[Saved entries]

────────────────

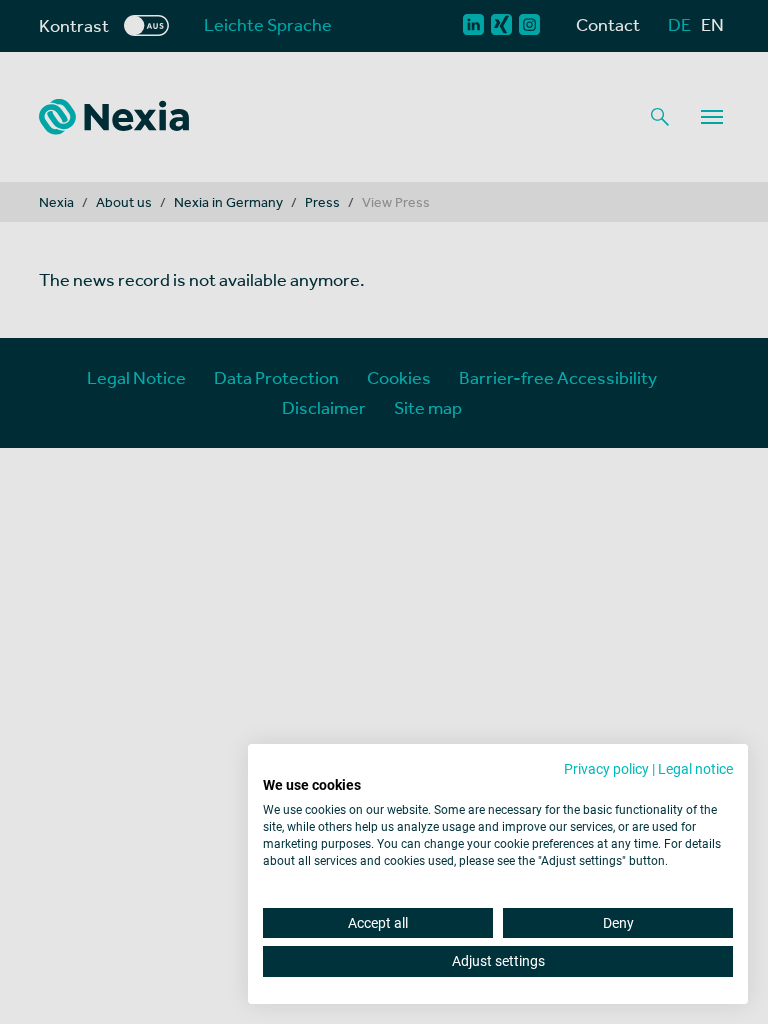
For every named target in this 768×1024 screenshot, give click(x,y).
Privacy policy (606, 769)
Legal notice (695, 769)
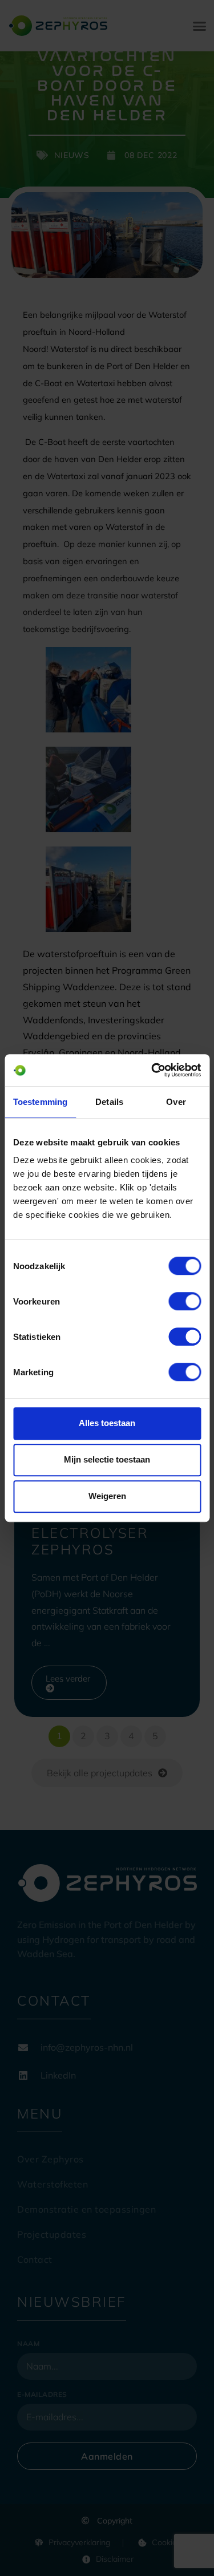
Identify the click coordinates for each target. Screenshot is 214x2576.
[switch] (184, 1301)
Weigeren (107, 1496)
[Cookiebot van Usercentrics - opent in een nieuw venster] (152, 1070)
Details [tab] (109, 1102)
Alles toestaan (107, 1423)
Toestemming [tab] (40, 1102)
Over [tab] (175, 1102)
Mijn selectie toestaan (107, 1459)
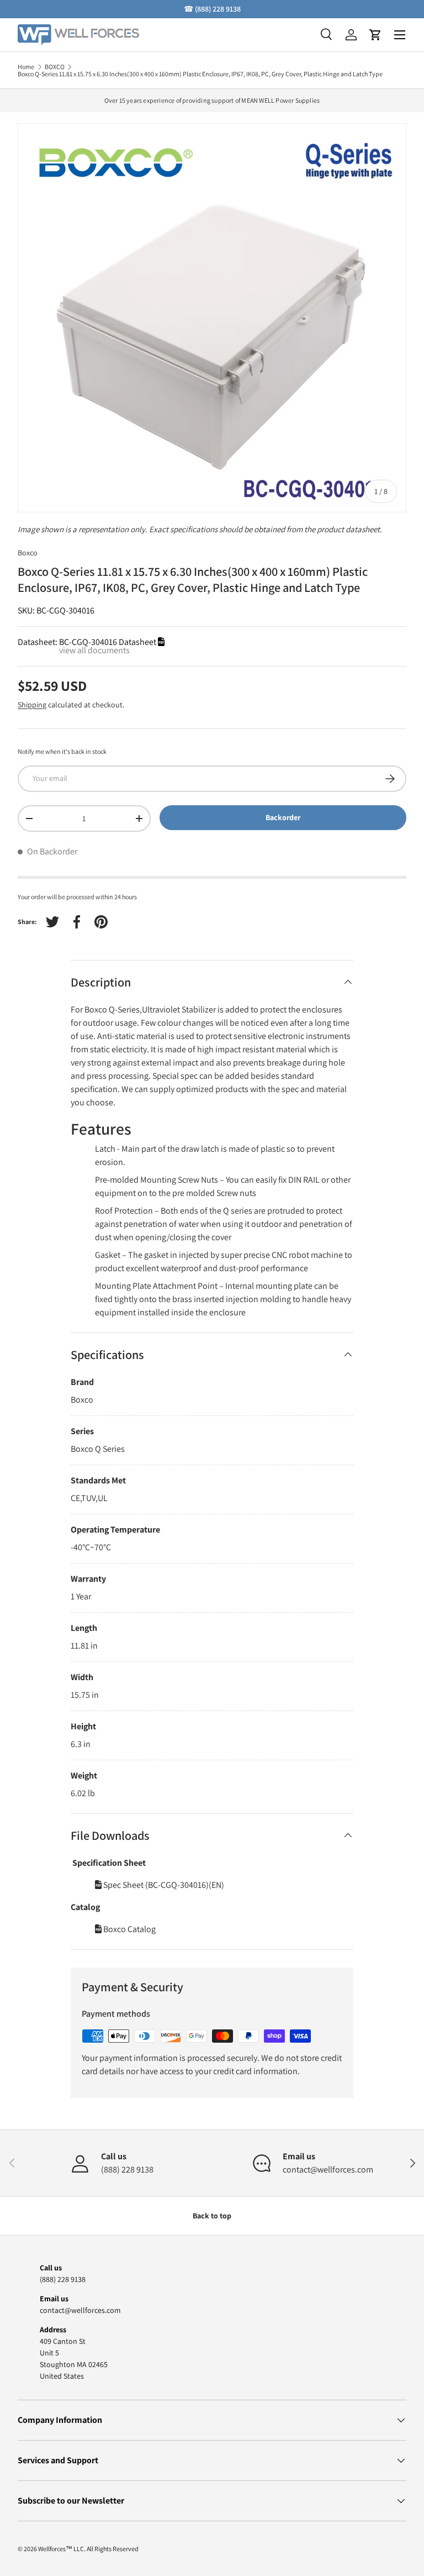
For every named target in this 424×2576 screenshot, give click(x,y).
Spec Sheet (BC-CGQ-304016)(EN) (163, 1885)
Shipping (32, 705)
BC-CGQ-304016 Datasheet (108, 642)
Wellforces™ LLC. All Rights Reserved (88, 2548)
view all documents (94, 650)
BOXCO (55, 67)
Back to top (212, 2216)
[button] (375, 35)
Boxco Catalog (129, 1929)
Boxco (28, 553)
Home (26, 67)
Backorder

────────────────

What you have to do:
Reproduce each line of the records exactly and exclude any images.

Reply:
For every named target in this 768×1024 screenshot, give click(x,y).
Privacy policy (606, 769)
Legal notice (695, 769)
Identify the click coordinates for each target. Screenshot is 214x2576.
[switch] (184, 1301)
Weigeren (107, 1496)
[Cookiebot van Usercentrics - opent in een nieuw venster] (152, 1070)
Details [tab] (109, 1102)
Alles toestaan (107, 1423)
Toestemming [tab] (40, 1102)
Over [tab] (175, 1102)
Mijn selectie toestaan (107, 1459)
For every named target in this 424×2576 screenshot, give click(x,y).
Spec Sheet (BC-CGQ-304016)(EN) (163, 1885)
Shipping (32, 705)
BC-CGQ-304016 Datasheet (108, 642)
Wellforces™ LLC. All Rights Reserved (88, 2548)
view all documents (94, 650)
BOXCO (55, 67)
Back to top (212, 2216)
[button] (375, 35)
Boxco Catalog (129, 1929)
Boxco (28, 553)
Home (26, 67)
Backorder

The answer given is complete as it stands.